農水省が都市住民に行った都市農業への意識調査で、約76%の人が都市農業・農地を「保全すべきだ」と考えていることが分かった。新型コロナウイルス感染症を踏まえ、都市農業が農産物の安定供給に果たす役割についても半数以上が「高まっている」と回答。コロナ禍で、農業の価値を再認識している実態が浮き彫りになった。


 農水省が5月、三大都市圏特定市の都市住民2000人を対象にインターネットで調査した。

 都市農業・農地の保全に対する考え方を聞くと、「ぜひ残していくべきだ」が37・7%、「どちらかといえば残していくべきだ」が38%で、合計75・7%の人が保全の必要性を感じていた。

 特に、人口密度が1平方キロメートル当たり5000人を超えるような大都市で、日常生活の中で農地を目にする機会がある人の方が「農地を残していくべきだ」とする意向が強かった。
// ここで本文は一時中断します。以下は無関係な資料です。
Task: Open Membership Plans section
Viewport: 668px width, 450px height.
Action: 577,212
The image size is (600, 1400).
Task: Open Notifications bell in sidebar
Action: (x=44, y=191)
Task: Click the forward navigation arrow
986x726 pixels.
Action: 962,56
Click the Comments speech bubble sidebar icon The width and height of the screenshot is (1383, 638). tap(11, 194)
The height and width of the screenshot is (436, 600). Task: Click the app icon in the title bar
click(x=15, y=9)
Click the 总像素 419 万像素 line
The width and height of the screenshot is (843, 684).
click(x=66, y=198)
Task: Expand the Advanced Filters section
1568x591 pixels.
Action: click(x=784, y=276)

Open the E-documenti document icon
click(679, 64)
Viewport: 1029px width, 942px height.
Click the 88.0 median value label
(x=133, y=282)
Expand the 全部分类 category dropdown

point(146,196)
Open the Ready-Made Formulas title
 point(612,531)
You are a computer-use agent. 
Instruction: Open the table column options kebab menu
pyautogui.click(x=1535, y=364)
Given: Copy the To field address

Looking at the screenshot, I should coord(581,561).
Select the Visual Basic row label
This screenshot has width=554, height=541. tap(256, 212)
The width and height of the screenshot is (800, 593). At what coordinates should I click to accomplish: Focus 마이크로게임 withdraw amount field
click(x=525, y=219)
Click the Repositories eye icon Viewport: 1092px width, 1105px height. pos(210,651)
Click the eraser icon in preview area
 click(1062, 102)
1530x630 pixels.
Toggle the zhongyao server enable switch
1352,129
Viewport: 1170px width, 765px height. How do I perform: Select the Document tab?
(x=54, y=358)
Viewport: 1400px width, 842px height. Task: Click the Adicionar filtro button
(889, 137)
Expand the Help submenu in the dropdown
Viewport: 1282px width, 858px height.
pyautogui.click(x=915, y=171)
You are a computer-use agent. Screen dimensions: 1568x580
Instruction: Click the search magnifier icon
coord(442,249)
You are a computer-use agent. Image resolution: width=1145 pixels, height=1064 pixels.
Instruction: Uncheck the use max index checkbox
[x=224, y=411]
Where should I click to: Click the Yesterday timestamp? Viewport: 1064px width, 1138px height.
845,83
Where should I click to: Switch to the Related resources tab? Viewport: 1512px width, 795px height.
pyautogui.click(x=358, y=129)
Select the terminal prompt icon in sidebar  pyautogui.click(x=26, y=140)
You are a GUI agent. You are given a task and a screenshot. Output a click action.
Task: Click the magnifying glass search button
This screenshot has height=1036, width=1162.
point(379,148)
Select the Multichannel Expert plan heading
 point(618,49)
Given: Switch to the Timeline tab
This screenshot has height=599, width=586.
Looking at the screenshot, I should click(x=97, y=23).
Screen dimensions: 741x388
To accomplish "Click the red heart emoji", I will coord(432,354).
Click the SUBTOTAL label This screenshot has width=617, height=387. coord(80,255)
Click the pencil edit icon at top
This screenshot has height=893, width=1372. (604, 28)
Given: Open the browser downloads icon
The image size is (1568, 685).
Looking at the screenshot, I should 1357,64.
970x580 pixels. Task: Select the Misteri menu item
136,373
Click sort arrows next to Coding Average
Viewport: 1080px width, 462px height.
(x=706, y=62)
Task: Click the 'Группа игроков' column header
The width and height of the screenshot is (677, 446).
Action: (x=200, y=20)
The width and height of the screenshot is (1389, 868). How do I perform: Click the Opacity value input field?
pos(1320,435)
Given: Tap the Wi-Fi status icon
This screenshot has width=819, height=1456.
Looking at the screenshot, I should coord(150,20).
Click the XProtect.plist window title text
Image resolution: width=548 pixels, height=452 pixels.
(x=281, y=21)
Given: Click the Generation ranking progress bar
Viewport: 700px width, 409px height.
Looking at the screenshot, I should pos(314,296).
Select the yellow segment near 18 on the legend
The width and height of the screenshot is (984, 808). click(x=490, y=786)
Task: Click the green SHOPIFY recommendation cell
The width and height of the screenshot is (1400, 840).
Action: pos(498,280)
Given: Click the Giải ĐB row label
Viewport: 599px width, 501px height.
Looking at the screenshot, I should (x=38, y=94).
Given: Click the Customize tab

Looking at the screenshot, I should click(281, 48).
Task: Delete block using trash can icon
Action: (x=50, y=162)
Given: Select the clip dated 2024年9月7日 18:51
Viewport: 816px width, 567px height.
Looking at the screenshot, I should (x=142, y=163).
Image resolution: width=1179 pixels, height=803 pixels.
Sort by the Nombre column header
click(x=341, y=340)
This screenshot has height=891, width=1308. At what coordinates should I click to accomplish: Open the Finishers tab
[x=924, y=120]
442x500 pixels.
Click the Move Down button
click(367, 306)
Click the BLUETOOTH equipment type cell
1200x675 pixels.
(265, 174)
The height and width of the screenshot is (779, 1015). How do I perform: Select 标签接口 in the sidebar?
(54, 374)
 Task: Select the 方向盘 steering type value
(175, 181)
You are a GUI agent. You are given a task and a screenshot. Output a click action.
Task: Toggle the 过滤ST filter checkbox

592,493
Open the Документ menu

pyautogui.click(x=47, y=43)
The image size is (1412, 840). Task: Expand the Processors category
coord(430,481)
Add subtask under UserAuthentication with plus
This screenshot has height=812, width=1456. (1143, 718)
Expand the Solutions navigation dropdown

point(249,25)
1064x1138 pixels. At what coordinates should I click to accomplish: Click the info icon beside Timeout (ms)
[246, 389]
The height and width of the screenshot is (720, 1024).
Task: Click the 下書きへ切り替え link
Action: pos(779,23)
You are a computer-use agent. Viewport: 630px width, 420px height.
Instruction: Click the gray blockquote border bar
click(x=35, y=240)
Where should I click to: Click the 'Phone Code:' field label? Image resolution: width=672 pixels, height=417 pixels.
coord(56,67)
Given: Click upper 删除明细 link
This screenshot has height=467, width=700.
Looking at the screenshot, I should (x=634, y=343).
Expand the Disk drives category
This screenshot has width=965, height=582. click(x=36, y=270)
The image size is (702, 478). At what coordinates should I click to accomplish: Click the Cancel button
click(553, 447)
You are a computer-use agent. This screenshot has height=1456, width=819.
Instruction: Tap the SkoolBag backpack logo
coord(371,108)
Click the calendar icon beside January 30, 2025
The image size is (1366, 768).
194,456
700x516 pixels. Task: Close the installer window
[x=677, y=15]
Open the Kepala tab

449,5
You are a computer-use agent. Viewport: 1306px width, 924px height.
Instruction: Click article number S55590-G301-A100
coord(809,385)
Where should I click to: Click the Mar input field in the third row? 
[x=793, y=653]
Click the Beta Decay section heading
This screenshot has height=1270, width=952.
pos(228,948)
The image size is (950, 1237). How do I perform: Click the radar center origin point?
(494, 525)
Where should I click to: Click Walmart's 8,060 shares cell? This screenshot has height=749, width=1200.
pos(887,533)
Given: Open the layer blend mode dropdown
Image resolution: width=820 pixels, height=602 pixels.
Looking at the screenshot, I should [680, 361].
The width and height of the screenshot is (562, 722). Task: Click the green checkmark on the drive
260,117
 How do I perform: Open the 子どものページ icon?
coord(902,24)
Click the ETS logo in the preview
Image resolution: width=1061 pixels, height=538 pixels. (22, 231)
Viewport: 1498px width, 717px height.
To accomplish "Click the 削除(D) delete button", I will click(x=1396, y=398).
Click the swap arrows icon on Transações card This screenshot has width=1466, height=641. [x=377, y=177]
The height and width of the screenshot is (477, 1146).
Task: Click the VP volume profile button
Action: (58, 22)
 新型コロナの感染が拡大する中で、都市農業や直売所が都市住民に農産物を安定供給する役割について聞くと、役割が「大いに高まっていると思う」「ある程度高まっていると思う」人が50・2%に上り、半数を超えた。農水省は移動制限や自粛生活の中で、新鮮な農産物が購入できる直売所や農業が近くにあることの良さが再認識されたとみる。

 都市農地は、火災時は延焼防止、地震時には避難所・仮設住宅の建設用地になるなど多様な役割を果たしている。調査では都市住民の約82%が防災協力農地が「必要だと思う」と回答した。災害時に期待する役割は、緊急避難場所(66・5%)、農作物の供給(52・6%)、生活用水の供給(47・7%)が上位を占めた。